Viatris will be announcing its third-quarter 2021 earnings next week (November 8, 2021). For the first six months of 2021, Viatris reported a net operating loss of $1.3 billion on revenues of $8.96 billion. The company also reported progress in paying down debt and has repaid approximately $1.15 billion of debt. The company expects to repay additional debt in the second half of 2021, which was in line with the company’s plan to repay approximately $6.5 billion of debt through 2023.
Teva: debt reduction and the US market
Teva Pharmaceutical Industries, another top generics player and leading generics company in the US, is now four years past the launch of a major restructuring plan that the company announced in late 2017. The plan addressed declining revenue from its generics business, large debt caused by its $40.5-billion acquisition of Allergan’s generics business in 2016 and declining revenue from its number one specialty innovator product at the time, Copaxone (glatiramer acetate) for treating multiple sclerosis, which faced its own generic-drug competition. Kåre Schultz, who became Teva’s President and CEO in 2017, was hired to turn the company around. He has since overseen the company’s restructuring and developed the ensuing strategy of further diversifying in innovator drugsand optimizing its generics portfolio by rationalizing the portfolio and moving it away from less profitable areas to more value-added products, such as complex generics, biosimilars, and other products with a higher barrier to market entry.
So how has the company fared since? Teva reported 2020 global revenues of $16.66 billion, of which generics accounted for 56% of its global revenues, or $9.315 billion. On the generics side, North America is its largest geographic market, accounting for 43% of its 2020 generics revenues, then Europe (38%) and other international markets (19%).
Thus far in 2021, Teva reported global revenues of $12.2 billion for the first nine months of fiscal year 2021 and revenues of $3.9 billion for the third quarter ending September 30, 2021. For the third quarter 2021, revenues from generics, including biosimilars, declined in North America due to increased competition and lower volumes while revenues were up in Europe and international markets. Revenues from generics in North America were $859 million, a 7% decline in the third quarter 2021 compared to the year-ago period. Generics sales in Europe were $895 million, up 9%, and generics revenues in international markets were $412 million, up 4%.

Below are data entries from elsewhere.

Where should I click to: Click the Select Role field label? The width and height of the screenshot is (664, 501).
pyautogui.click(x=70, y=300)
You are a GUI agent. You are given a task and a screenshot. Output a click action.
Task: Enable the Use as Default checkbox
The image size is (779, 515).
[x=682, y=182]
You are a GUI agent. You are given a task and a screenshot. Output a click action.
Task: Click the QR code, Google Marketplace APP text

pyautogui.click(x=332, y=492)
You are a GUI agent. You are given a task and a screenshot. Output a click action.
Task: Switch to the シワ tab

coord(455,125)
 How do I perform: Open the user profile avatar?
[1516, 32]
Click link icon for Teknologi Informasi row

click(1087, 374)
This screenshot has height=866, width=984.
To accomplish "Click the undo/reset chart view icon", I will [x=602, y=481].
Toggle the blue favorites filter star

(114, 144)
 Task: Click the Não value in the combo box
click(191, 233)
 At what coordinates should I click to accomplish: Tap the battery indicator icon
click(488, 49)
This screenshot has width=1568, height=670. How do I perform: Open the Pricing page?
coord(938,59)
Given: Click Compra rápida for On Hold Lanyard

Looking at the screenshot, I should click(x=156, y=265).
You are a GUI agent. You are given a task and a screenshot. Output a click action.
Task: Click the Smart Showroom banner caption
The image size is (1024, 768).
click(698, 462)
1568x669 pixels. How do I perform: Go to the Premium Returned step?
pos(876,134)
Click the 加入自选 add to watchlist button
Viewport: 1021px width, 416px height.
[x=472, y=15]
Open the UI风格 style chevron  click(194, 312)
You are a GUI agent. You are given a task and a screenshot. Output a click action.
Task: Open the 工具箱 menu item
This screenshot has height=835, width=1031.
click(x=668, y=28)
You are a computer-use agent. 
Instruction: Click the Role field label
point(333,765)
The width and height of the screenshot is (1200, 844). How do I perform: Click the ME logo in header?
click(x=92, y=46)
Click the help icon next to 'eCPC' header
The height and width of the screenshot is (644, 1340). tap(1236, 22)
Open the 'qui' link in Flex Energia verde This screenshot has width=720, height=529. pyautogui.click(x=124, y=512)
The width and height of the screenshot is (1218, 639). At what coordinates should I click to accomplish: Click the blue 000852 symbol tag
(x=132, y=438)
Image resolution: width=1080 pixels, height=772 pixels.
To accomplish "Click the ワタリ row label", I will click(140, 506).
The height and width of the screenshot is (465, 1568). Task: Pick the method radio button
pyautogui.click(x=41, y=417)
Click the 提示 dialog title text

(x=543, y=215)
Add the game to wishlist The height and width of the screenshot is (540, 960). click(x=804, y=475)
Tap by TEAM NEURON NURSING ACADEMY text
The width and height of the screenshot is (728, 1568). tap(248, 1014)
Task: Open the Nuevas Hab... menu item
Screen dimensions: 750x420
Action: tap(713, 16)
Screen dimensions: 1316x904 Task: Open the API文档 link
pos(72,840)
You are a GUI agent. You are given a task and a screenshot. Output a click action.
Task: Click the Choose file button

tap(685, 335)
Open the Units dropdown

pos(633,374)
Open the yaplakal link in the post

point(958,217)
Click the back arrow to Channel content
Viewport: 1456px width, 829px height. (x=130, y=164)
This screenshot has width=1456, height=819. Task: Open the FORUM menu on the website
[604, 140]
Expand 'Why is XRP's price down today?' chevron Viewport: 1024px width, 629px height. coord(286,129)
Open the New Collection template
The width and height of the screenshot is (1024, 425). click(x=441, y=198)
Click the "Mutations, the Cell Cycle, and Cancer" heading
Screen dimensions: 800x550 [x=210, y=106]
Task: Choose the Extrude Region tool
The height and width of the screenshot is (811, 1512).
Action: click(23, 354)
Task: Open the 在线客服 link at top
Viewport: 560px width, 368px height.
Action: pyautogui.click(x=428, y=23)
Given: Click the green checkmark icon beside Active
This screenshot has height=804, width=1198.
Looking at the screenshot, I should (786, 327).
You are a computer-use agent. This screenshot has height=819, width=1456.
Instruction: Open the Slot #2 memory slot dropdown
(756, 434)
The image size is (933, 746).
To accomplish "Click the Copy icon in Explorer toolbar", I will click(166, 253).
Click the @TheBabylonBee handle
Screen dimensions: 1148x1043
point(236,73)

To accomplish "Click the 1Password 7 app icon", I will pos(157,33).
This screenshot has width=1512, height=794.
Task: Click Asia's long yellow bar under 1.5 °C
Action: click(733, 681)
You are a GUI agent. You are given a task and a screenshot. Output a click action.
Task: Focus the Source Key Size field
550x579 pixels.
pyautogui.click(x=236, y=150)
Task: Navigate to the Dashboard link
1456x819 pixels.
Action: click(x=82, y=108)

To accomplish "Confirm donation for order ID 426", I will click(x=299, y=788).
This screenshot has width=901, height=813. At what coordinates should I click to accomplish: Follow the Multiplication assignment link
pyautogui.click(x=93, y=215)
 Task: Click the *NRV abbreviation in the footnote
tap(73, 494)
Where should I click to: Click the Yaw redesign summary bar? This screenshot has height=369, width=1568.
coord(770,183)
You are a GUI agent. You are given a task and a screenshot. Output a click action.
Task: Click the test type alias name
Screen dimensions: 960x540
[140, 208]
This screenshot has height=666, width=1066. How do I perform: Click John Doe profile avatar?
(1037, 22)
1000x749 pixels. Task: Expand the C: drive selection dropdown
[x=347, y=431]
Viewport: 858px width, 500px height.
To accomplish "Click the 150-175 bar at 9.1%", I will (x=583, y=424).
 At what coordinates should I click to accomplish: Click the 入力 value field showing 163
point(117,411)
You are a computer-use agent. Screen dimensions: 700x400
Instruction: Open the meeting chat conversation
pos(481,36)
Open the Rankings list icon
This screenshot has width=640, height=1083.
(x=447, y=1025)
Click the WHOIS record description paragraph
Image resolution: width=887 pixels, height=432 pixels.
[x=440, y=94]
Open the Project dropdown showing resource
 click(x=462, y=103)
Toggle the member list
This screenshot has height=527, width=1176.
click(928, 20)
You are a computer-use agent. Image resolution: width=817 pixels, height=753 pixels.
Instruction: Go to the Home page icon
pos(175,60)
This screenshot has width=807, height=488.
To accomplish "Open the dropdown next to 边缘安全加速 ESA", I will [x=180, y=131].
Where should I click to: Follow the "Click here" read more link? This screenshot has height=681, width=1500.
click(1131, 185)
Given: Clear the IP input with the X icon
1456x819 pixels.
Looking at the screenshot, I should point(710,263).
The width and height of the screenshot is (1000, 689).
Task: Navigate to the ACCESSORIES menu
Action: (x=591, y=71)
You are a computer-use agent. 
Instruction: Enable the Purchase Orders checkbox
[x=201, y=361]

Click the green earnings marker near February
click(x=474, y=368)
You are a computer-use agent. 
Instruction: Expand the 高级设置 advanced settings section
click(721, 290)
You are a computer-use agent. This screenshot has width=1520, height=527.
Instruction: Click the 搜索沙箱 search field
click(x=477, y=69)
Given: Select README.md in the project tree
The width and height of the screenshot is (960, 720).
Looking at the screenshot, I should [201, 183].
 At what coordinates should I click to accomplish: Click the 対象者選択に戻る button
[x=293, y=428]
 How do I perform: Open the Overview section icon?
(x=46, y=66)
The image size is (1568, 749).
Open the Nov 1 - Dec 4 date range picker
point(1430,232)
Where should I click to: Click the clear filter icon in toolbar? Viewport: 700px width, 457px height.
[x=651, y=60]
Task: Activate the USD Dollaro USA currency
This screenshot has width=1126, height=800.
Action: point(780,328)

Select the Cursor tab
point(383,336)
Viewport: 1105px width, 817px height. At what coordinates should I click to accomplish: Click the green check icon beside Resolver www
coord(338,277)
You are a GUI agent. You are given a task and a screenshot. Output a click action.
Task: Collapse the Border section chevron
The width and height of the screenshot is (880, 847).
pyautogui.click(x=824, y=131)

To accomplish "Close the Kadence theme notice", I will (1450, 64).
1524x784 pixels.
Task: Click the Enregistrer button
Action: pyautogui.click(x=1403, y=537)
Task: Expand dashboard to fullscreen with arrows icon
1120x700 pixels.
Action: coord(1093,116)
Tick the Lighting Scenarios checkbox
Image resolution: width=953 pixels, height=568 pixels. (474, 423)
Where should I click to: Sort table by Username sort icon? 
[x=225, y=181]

On the company’s third-quarter 2021 earnings call, Teva’s Schultz said the company is committed to $4 billion in annual generics revenue on average over the coming years in the North American market, a level that was consistent with its 2020 showing. He said that the company does not see a structural weakening in the US generics market in the coming years. In addition, the company is progressing it debt-reduction goals and reported that it has reduced debt by $12 billion over the past four years to $21.7 billion.
Perrigo exits generics
After a three-year effort, Perrigo finally realized its strategy to become a pure-play over-the-counter (OTC) business with the divestment of its generics business earlier this year (2021). In March (March 2021), Perrigo agreed to sell its generic prescription pharmaceuticals business to Altaris Capital Partners, an investment firm, for $1.55 billion. Perrigo first announced plans in 2018 to separate its prescription pharmaceuticals business, which consisted primarily of generic drugs, to focus on its OTC business.